Touted as a miracle COVID-19 cure by some doctors and campaigners, despite lacking scientific support, ivermectin seems to be in high demand among unvaccinated Americans.

“As the fast-spreading Delta variant ravages the country, the search for alternative medication has led vaccine skeptics to ivermectin.”

Although the Food and Drug Administration has approved ivermectin to treat certain parasites in humans and animals, its use against COVID-19 isn’t authorized.

Poison control centers in several states including Florida, Mississippi, and Texas reported a recent surge in calls and cases associated with ivermectin misuse and overdose.

Also, the Centers for Disease Control and Prevention reported that in the week ending August 13, 2021, more than 88,000 prescriptions were written for ivermectin, representing a 24-fold increase from the pre-pandemic baseline of 3,600 prescriptions per week. That meant some physicians were prescribing the drug for COVID-19, despite the FDA’s stand.

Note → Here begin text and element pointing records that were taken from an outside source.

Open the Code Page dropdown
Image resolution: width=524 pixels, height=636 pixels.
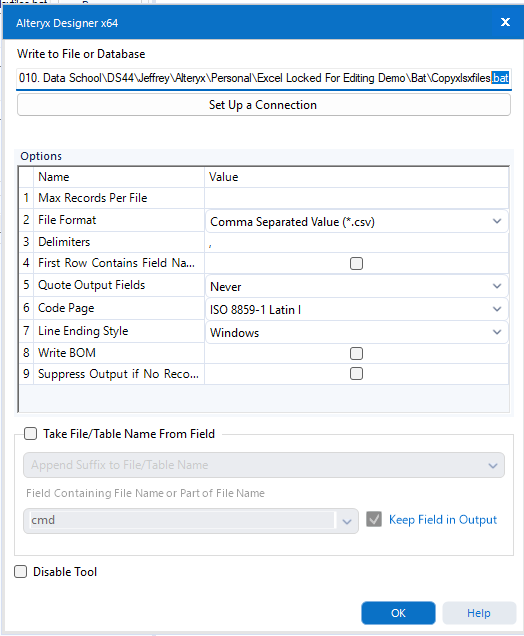click(x=497, y=309)
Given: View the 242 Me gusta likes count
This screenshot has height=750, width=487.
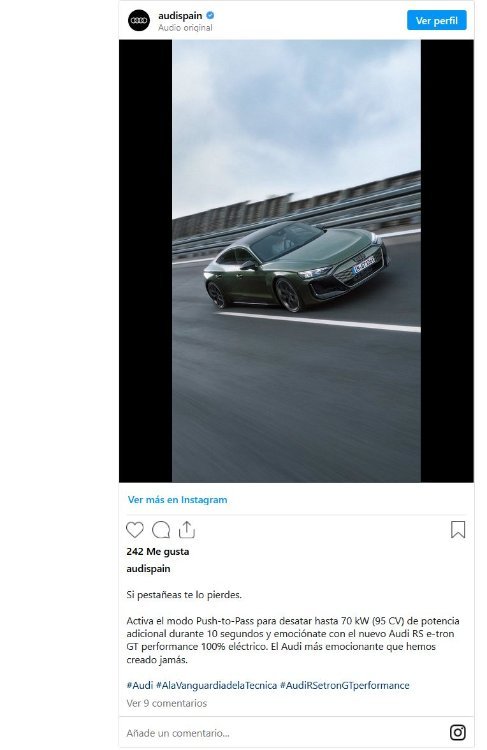Looking at the screenshot, I should point(158,551).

“It vastly complicates the management of [COVID-19] patients because there are so many and there is so much misinformation,” says John Sinnott, an epidemiologist at University of South Florida’s Morsani College of Medicine who is also affiliated with Tampa General Hospital.

Also, the drug preparations and doses vary for animals and humans, and the FDA warned people of potential harm from consuming the concentrated animal version, which contains inactive ingredients not tested for use in humans.

But even human-grade ivermectin, considered generally safe for approved purposes—worms, head lice, and skin conditions such as rosacea—can cause side effects including headaches, nausea, diarrhea, skin rashes, and spikes in blood pressure.